Images and pictures come thick and fast, names and places all returning, “stepping up to Alison out of the darkness.” She thought she’d wiped them all from her conscious mind, but deep down, the estuary and “the village constantly stirs and whispers,” reminding Alison of her dark and splintered past.
Like pawns on a chessboard, Kent boldly teases readers, pushing and pulling the facts around until they arrange themselves in such a clever way. Like Alison, we too find ourselves going back to the beginning and wondering what we might have missed. The first in Alison’s series of clues is some obscure “clockwork of memory” that goes unacknowledged, the fractured thoughts of her father’s bloody face side-on on the rug without his glasses. Like “a scrap yard in the dark, full of sharp things,” Esme’s memory coincides with an influx of local characters: Morgan’s wealthy parents, Lucy and Roger Carter, who steamroll through life with a greedy energy; Saltleigh’s matriarch, Cathy Watts, old and bent with three sons--Danny, Martin, and youngest child Joshua, a beautiful boy who was killed in a hit-and-run on the night of the slaughter; Frank Marshall, who blamed Esme’s father for his house fire and later topped himself; golden boy Simon Chatwin, who had been out on the cold marsh on that night but now barely has the energy to roll a cigarette; and Gina, Alison’s childhood friend whose infant daughter may belong to Simon or even to her brother, Joe Grace. Somehow, these disparate individuals are connected by at least one common thread: the network of elaborate lies constructed by the community in order to hide the real identity of the killer.
The gothic elements as well as the marshland setting add a fabulous tension to the story, which in turn increases Alison’s mix of suspicion and mistrust of Paul’s romantic connection to Morgan. Morgan
revels in making her archrival feel as uncomfortable as she can.
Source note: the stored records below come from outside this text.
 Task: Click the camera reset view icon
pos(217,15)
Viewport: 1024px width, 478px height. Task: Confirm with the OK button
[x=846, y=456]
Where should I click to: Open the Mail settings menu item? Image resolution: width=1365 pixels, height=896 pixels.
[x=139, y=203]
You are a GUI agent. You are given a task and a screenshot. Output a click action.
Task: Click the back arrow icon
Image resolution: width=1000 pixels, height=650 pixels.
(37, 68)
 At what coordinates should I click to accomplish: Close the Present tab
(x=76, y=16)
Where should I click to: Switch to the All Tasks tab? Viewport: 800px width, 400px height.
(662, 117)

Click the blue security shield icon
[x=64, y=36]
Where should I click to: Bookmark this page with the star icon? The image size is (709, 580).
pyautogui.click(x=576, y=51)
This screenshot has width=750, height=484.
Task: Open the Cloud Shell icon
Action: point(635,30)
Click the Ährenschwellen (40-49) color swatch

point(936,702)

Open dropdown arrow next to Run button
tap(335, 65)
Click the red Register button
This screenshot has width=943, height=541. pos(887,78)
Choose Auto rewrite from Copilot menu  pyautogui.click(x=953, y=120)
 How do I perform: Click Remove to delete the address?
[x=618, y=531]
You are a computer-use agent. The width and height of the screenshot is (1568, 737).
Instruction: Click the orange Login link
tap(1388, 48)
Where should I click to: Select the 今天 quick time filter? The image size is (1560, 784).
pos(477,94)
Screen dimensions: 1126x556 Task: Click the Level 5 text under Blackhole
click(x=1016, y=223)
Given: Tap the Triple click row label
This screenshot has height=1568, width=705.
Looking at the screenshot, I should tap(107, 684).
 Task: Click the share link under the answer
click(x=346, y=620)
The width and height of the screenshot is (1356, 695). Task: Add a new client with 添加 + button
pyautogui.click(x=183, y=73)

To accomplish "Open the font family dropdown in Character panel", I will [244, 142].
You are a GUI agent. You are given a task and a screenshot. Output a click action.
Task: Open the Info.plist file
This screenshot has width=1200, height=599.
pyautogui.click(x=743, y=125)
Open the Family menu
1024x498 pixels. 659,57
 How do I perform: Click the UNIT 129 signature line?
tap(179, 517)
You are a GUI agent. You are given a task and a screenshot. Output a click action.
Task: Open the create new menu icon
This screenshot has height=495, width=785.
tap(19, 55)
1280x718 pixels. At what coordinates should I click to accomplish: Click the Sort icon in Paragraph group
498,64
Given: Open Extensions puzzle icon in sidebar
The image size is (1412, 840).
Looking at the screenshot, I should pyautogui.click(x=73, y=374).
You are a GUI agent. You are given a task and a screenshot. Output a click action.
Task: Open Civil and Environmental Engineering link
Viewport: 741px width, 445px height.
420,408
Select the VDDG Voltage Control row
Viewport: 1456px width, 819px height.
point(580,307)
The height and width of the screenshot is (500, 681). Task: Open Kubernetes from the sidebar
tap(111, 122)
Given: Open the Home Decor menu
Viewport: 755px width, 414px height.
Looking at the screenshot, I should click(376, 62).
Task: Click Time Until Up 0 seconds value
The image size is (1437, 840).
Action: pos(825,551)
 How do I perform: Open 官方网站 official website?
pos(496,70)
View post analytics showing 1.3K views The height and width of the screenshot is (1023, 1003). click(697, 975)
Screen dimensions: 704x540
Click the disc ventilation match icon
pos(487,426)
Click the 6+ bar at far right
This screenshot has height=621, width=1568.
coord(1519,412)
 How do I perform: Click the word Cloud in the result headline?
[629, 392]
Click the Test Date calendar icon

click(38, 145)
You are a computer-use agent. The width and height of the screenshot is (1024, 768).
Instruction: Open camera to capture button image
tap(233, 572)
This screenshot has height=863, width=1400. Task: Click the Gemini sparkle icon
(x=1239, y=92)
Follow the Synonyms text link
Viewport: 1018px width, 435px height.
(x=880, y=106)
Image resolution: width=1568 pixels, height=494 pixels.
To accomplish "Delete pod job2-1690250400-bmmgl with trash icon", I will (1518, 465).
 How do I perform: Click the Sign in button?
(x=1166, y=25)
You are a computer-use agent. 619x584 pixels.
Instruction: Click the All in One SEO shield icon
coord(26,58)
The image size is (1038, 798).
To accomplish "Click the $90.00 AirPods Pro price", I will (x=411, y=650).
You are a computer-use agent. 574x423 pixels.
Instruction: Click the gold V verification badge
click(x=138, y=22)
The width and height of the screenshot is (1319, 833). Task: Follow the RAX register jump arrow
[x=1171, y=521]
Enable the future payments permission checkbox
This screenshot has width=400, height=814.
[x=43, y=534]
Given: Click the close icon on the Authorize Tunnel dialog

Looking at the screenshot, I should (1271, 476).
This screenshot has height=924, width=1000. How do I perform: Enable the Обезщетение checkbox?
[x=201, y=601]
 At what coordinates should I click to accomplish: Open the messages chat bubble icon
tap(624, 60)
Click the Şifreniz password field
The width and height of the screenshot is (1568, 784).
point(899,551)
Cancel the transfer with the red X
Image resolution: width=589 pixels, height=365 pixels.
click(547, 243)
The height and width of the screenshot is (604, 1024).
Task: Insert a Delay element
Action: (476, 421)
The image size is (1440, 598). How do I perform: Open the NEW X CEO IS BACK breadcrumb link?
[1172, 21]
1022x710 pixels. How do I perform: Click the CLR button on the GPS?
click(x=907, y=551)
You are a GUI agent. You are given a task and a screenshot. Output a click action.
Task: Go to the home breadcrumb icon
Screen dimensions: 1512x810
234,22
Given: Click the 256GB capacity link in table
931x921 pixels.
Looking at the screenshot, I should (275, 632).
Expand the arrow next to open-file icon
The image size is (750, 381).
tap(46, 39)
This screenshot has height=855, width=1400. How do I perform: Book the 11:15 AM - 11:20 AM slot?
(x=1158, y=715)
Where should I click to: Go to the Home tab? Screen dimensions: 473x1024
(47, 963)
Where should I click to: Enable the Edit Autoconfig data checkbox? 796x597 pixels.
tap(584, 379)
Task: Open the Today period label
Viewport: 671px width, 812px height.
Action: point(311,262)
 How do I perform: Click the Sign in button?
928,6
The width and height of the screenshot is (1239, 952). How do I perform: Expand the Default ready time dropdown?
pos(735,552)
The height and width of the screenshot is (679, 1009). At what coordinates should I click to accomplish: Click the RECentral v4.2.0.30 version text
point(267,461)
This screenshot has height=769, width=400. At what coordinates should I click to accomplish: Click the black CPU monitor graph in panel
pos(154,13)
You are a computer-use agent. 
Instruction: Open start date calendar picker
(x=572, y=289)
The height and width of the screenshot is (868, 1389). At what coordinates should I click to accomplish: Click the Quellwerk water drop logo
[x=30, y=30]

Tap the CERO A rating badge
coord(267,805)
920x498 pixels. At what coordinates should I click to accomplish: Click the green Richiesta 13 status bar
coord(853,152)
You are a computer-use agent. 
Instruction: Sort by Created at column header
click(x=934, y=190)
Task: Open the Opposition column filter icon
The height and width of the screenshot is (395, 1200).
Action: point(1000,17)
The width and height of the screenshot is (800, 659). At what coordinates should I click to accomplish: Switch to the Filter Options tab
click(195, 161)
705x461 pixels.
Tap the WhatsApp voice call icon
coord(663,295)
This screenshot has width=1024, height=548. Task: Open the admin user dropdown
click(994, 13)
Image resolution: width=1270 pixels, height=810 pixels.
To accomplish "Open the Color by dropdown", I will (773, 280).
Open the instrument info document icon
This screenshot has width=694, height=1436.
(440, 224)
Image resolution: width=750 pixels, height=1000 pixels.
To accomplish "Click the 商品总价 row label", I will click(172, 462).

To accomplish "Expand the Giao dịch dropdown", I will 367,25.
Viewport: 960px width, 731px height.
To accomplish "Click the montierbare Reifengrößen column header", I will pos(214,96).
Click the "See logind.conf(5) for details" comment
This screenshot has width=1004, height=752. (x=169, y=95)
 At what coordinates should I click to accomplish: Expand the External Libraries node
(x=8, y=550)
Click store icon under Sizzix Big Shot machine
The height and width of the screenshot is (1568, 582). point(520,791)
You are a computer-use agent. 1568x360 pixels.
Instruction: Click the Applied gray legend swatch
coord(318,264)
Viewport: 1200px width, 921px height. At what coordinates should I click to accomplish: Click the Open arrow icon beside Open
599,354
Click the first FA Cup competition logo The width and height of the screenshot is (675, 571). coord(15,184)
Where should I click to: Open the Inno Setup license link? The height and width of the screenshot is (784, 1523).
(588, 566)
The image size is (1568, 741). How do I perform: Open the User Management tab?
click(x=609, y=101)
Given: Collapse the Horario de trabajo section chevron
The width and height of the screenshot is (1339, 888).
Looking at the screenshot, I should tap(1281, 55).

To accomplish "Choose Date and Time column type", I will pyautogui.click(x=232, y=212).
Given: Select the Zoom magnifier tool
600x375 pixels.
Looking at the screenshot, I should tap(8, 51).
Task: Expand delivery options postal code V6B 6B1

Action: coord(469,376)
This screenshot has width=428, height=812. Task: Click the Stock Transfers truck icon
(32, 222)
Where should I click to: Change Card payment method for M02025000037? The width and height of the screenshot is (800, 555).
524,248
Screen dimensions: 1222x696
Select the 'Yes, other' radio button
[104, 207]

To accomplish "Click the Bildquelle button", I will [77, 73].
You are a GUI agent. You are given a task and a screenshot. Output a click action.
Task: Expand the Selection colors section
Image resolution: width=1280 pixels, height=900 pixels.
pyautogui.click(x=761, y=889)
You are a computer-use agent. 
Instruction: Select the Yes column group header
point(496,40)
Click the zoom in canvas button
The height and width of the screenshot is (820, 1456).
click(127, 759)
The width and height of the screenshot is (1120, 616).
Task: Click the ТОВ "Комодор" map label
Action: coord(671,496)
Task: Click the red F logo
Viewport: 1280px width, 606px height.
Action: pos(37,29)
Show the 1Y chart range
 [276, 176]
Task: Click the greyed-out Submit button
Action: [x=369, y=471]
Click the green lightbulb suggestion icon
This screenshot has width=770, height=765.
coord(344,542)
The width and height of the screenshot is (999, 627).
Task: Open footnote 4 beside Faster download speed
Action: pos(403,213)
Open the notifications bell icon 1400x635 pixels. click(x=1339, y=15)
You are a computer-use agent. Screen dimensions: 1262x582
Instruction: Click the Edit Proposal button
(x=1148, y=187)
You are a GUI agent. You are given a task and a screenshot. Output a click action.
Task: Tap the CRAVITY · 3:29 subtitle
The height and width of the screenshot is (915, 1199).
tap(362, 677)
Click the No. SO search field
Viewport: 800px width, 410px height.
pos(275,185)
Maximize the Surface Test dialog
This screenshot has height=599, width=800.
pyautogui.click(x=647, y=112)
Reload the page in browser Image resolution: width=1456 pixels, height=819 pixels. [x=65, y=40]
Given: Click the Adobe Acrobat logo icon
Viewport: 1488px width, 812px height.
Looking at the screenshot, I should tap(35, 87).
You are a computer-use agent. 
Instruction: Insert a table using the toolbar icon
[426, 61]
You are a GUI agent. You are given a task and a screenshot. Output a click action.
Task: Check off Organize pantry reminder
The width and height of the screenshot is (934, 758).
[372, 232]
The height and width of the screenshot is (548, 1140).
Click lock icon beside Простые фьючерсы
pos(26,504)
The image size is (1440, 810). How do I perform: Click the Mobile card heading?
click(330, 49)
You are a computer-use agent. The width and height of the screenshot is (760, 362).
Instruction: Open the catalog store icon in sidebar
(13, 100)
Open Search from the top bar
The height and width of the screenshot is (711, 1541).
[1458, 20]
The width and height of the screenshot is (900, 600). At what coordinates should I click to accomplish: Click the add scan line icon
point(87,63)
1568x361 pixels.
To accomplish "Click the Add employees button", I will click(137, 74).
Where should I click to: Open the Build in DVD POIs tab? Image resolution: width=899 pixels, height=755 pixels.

Alison wants absolution even if she doesn’t quite know what it’s for, except for being her mother’s daughter and for vindicating her father, who the town still remembers as “the drunk and the madman.”
Then there’s Gina, who for reasons of her own is not in the business of forgiving anybody, least of all Alison.
Between two nights joined by violence, threats seem to be everywhere. Alison
embarks on a downward ride though the village with its shadows and its half-whispers, journeying out along the final path towards the tumbling-down crooked house of her childhood with its scent of blood and its damage and its death.
Through the maze of her heady, intoxicating prose, Kent has written a terrific thriller whose heroine’s blackness is like ink, steeped in grief, rage, and madness.